• **Provided material**:
[Start of section]
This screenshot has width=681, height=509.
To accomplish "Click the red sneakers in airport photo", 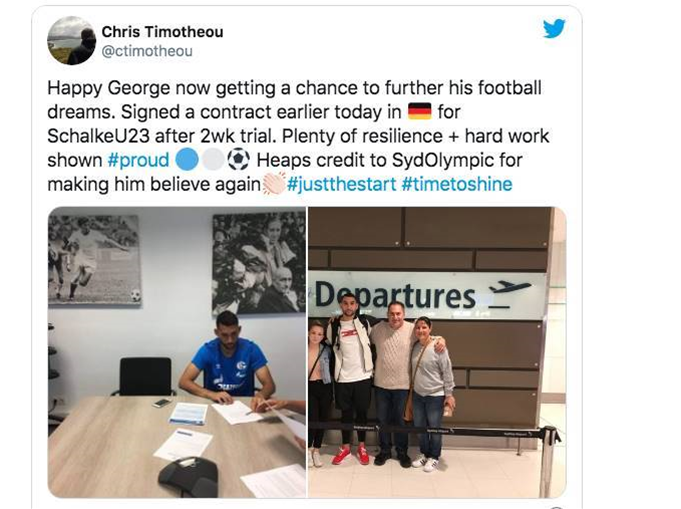I will coord(350,454).
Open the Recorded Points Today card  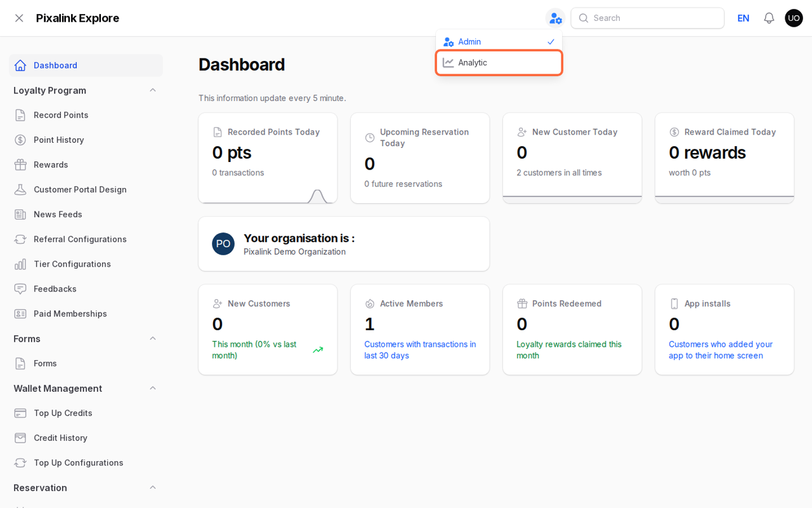pos(268,158)
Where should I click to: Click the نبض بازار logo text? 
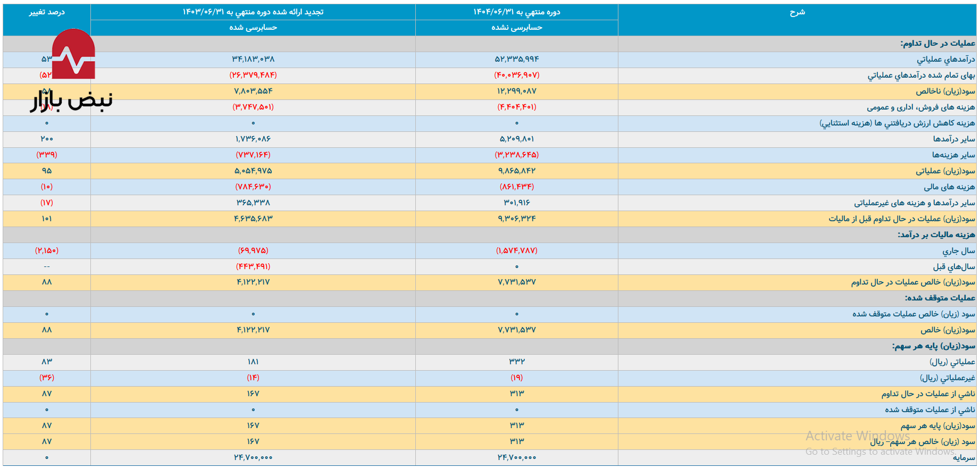point(71,101)
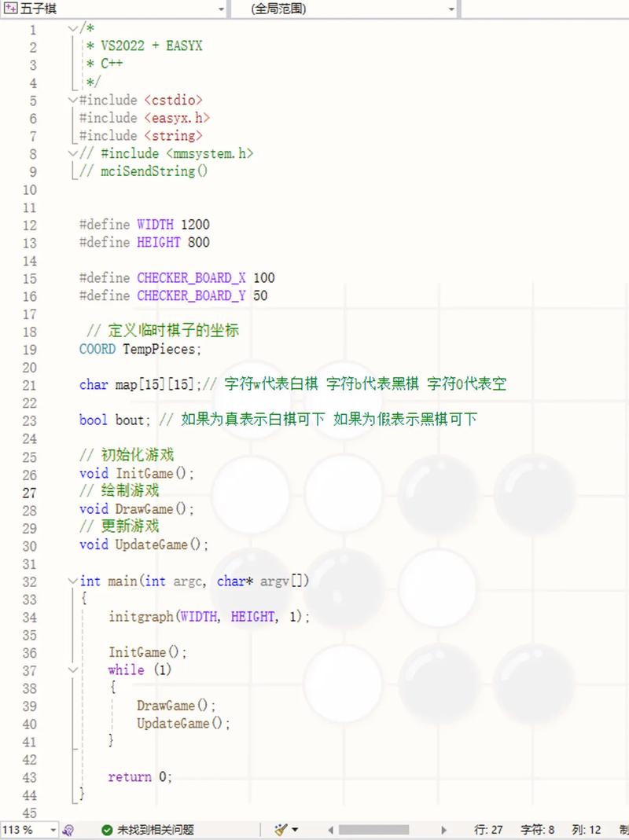The height and width of the screenshot is (840, 629).
Task: Collapse the main function fold arrow
Action: pyautogui.click(x=72, y=581)
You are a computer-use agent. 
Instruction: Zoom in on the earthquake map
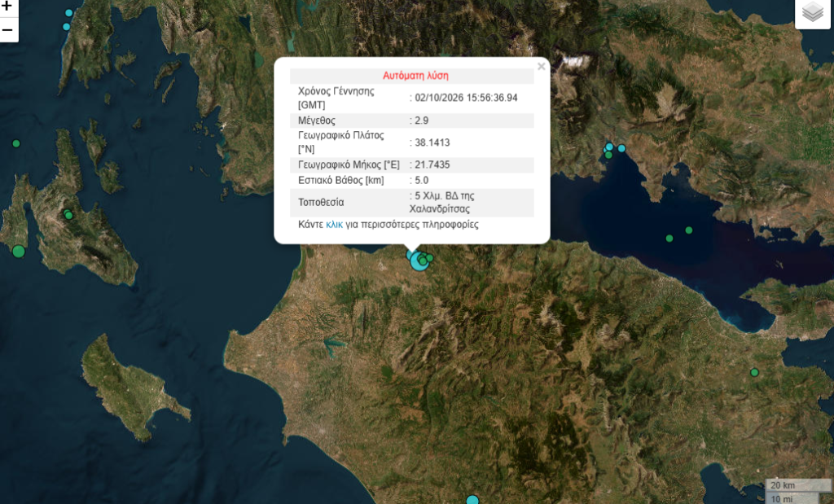7,7
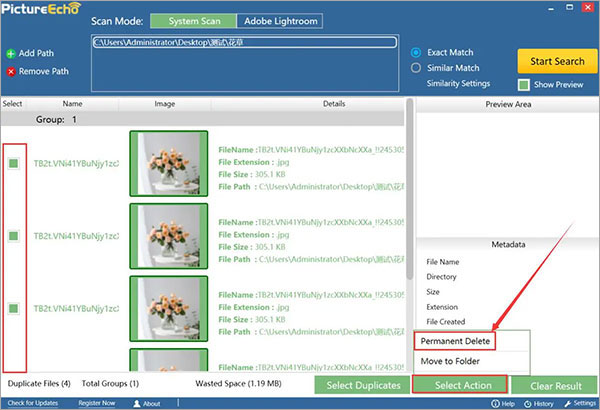Click the About icon in footer
600x410 pixels.
click(x=137, y=403)
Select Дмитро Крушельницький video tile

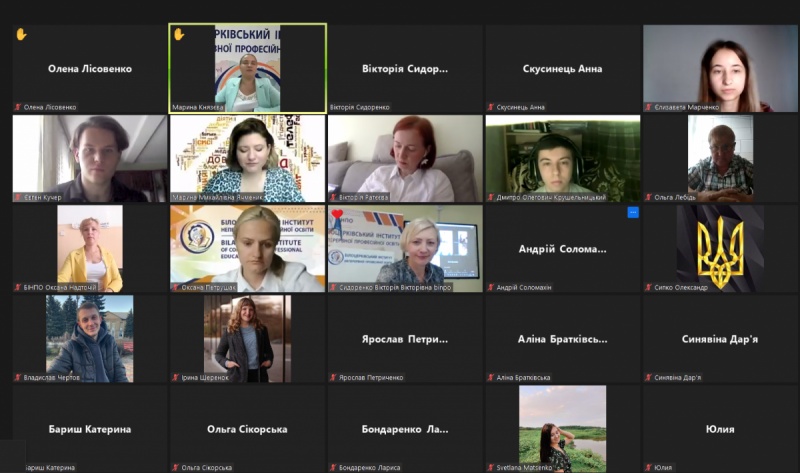[x=562, y=158]
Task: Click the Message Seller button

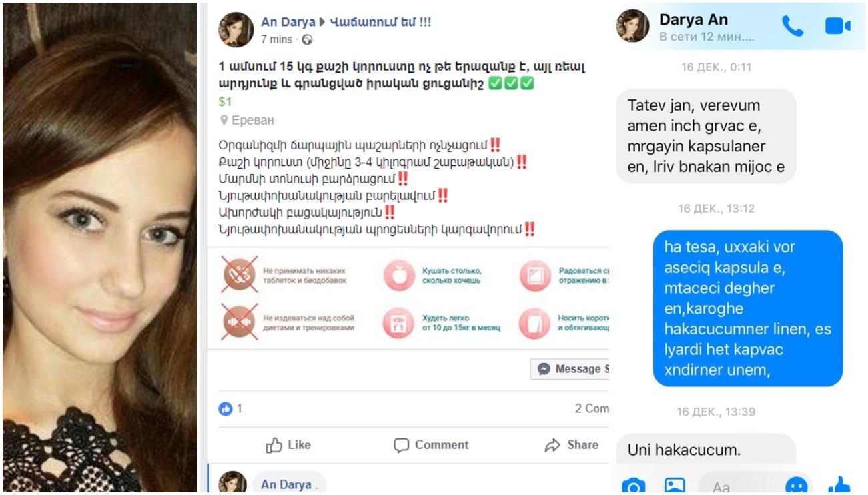Action: (570, 369)
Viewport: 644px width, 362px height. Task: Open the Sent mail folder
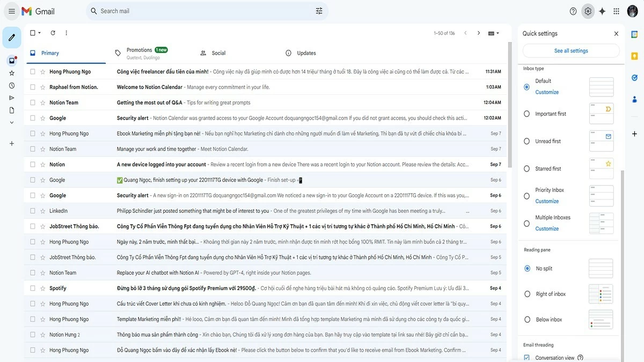[12, 97]
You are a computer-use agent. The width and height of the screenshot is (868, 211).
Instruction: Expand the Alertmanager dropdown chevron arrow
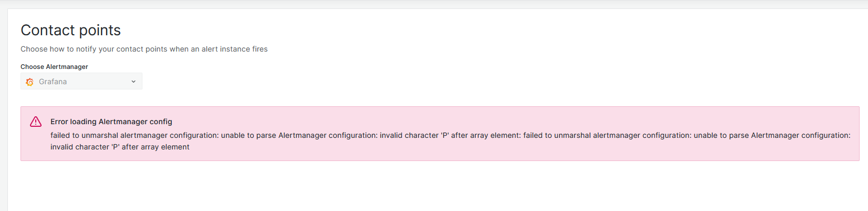point(134,82)
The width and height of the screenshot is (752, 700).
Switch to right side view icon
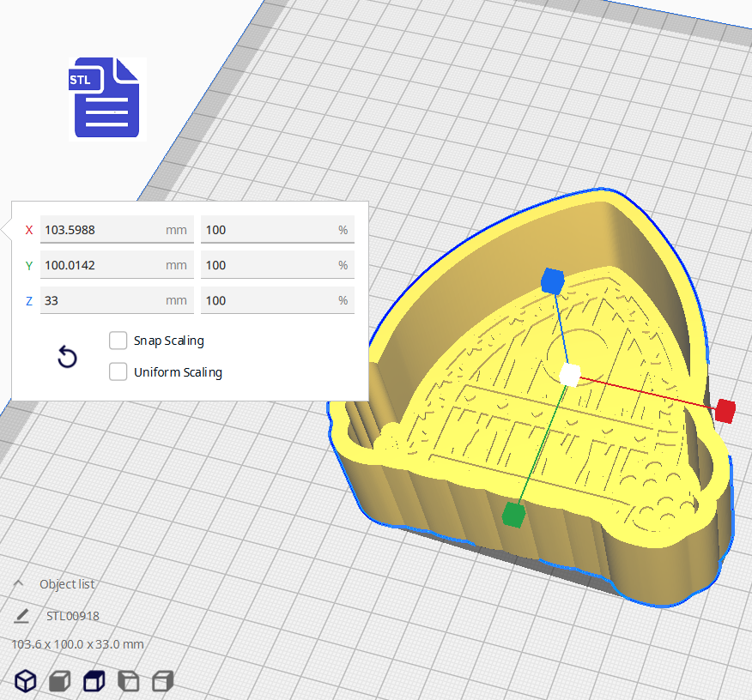tap(162, 681)
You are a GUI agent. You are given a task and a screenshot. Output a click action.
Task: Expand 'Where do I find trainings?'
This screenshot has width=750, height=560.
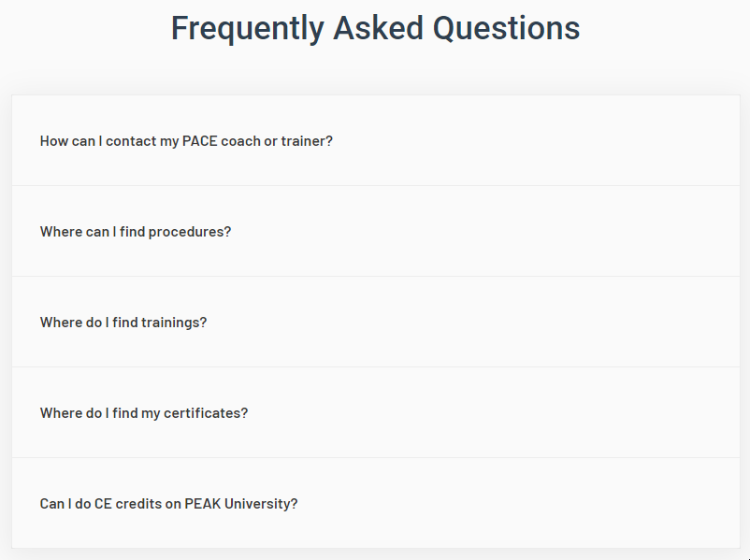[123, 323]
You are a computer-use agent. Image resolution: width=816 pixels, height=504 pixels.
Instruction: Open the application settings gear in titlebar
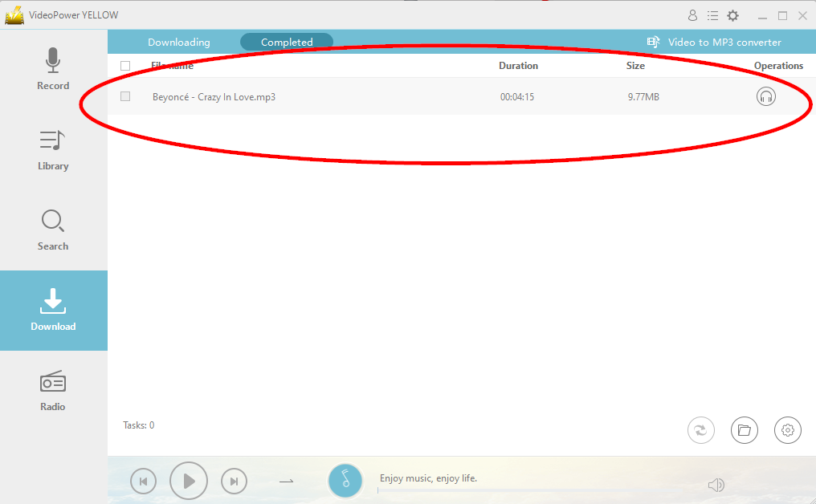pos(732,14)
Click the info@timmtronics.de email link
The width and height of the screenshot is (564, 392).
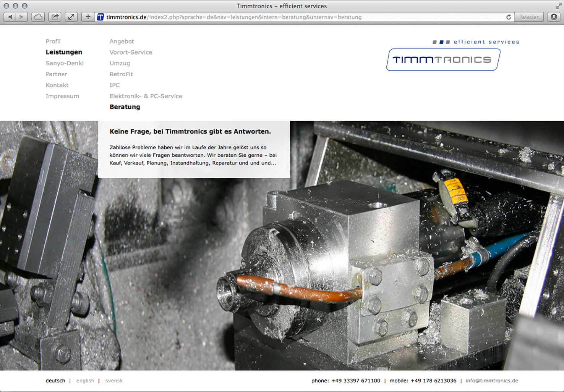[492, 381]
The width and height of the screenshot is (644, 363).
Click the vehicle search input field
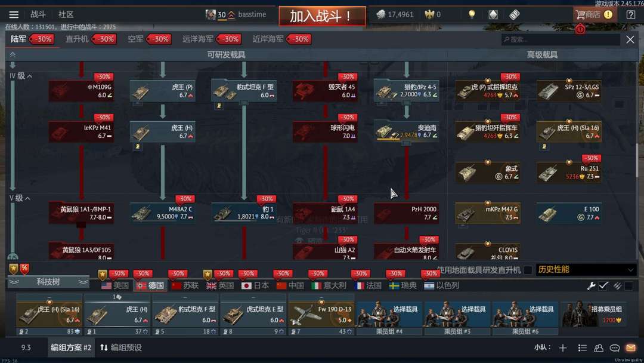tap(561, 39)
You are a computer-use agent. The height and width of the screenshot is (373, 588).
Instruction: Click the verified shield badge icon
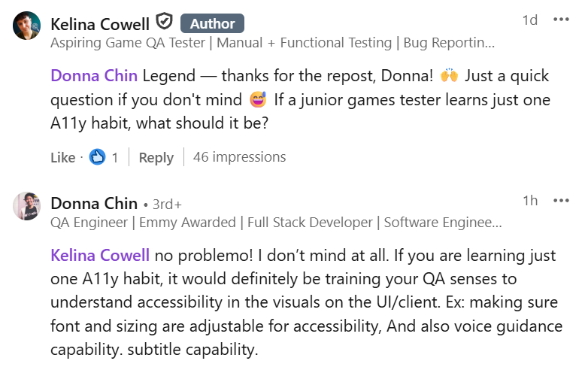(x=164, y=23)
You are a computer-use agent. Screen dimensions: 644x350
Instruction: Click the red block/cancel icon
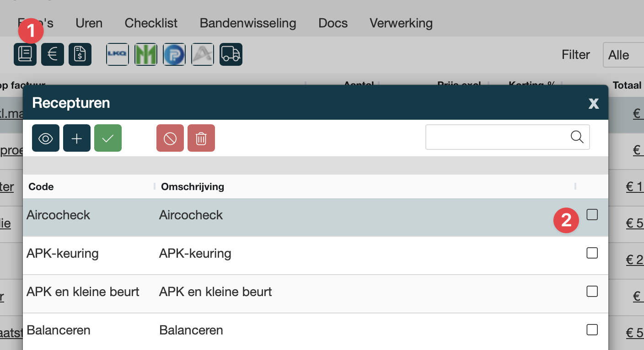click(170, 138)
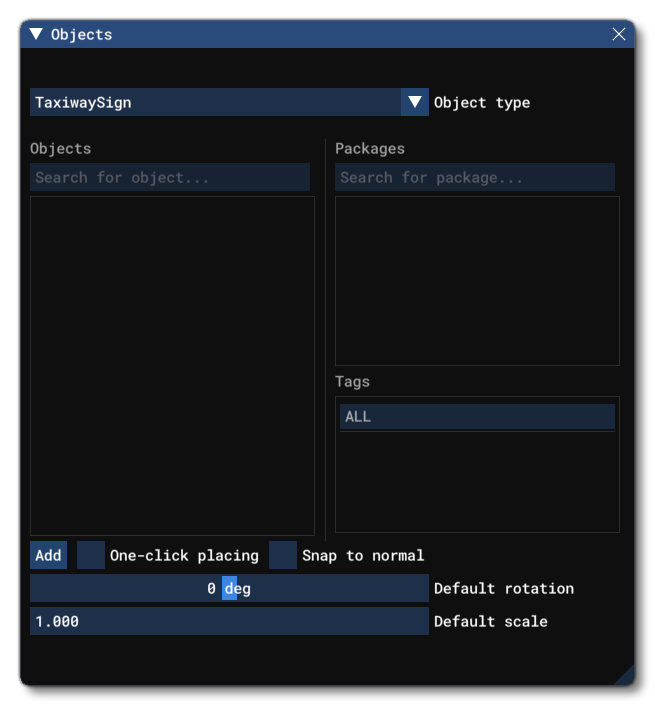Click inside the empty Packages list
Screen dimensions: 655x706
477,280
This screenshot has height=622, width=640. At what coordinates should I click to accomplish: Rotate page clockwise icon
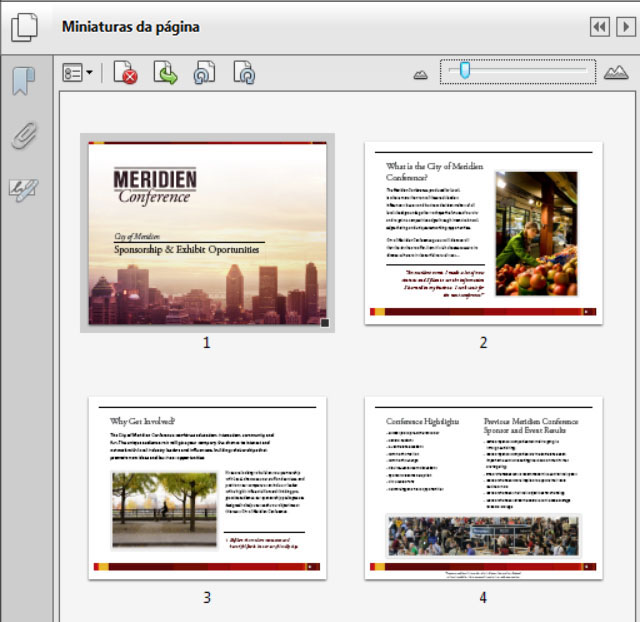244,73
[End of section]
• **Work to complete**: Give again, word for word, only the lines from the line containing "You are a computer-use agent. The width" through the last line above, both included; leave the pictures out.

• **Task solution**:
You are a computer-use agent. The width and height of the screenshot is (868, 211).
Instruction: Expand the Alertmanager dropdown chevron arrow
point(134,82)
The width and height of the screenshot is (752, 700).
Switch to right side view icon
tap(162, 681)
You are a GUI agent. You are given a task and a screenshot. Output a click action.
Task: Expand 'Where do I find trainings?'
This screenshot has width=750, height=560.
[123, 323]
You are a computer-use agent. Image resolution: width=816 pixels, height=504 pixels.
Instruction: Open the application settings gear in titlebar
pos(732,14)
Click the info@timmtronics.de email link
The width and height of the screenshot is (564, 392).
[492, 381]
The width and height of the screenshot is (644, 363).
Click the vehicle search input field
tap(561, 39)
You are a computer-use agent. The height and width of the screenshot is (373, 588).
Instruction: Click the verified shield badge icon
(x=164, y=23)
You are a computer-use agent. Screen dimensions: 644x350
Instruction: Click the red block/cancel icon
click(170, 138)
Click inside the empty Packages list
Screen dimensions: 655x706
477,280
This screenshot has height=622, width=640. At what coordinates should I click to accomplish: Rotate page clockwise icon
244,73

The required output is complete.